**Source text**.
Cato v. Atlanta & C. A. L. Ry. Co.

Decision Date15 March 1930
Docket Number12858.
PartiesCATO v. ATLANTA & C. AIR LINE RY. CO. et al.
CourtSouth Carolina Supreme Court

Appeal from Common Pleas Circuit Court of Spartanburg County; P. D Barron, Special Judge.

Action by Mrs. Verna Cato, administratrix of the estate of O. C Cato, deceased, against the Atlanta & Charlotte Air Line Railway Company and another. Judgment for plaintiff, and defendants appeal.

Reversed and remanded for a new trial.

De Pass & Wrightson, of Spartanburg, and Frank G. Tompkins, of Columbia, for appellants.

Evans & Galbraith and Nicholls, Wyche & Byrnes, all of Spartanburg for respondent.

BLEASE J.

This action arose on account of the death of O. C. Cato, the respondent's intestate, who was killed on November 6 1926, as the respondent alleged, by the negligence of the appellants, railroad companies.

**Required actions**.
(1) In the Cato railway case, shorten the paragraph beginning "Action by Mrs. Verna Cato" while keeping its main facts.
(2) According to the Cato railway case, on what date was O. C. Cato killed?
(3) Continue the Cato railway case from its last sentence.

**Given data**.
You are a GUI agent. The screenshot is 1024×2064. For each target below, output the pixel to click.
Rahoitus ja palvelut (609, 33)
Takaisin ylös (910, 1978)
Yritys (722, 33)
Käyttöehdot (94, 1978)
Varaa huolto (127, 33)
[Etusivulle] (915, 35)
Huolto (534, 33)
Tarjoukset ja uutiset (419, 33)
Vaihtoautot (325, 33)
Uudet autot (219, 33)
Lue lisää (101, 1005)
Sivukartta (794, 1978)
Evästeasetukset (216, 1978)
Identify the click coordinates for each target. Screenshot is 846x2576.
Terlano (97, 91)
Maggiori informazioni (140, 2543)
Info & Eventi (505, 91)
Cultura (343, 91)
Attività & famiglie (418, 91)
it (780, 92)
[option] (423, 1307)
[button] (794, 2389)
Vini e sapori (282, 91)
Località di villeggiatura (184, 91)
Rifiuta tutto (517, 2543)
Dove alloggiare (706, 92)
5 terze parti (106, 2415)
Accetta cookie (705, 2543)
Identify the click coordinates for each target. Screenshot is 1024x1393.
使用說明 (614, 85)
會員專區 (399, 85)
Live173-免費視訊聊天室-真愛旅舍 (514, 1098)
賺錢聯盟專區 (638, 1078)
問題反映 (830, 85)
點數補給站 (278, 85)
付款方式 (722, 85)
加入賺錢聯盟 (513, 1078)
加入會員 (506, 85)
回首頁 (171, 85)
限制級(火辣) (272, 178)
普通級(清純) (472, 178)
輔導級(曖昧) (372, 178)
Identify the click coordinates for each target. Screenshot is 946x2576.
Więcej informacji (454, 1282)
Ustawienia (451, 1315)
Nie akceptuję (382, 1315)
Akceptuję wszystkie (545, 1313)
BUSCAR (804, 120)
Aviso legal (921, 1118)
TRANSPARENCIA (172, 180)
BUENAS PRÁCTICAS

**Responses in order**.
(1) Mrs. Verna Cato, administratrix of O. C. Cato's estate, sued the Atlanta & Charlotte Air Line Railway Company and another, won a judgment, and the defendants appealed.

(2) November 6, 1926.

(3)
The complaint, as originally brought, contained only one cause of action, and recovery of damage was sought under the laws of this state. To that complaint, the appellants, in their answer, alleged that at the time of the injuries sustained by Cato, which resulted in his death, he and the appellants were engaged in interstate commerce, and the appellants claimed the benefit of the provisions of the Act of Congress known as Federal Employers' Liability Act (45 USCA § § 51-59). By leave of the court, and with the consent of the appellants, the respondent served an amended complaint setting up a second cause of action under the Federal Employers' Liability Act.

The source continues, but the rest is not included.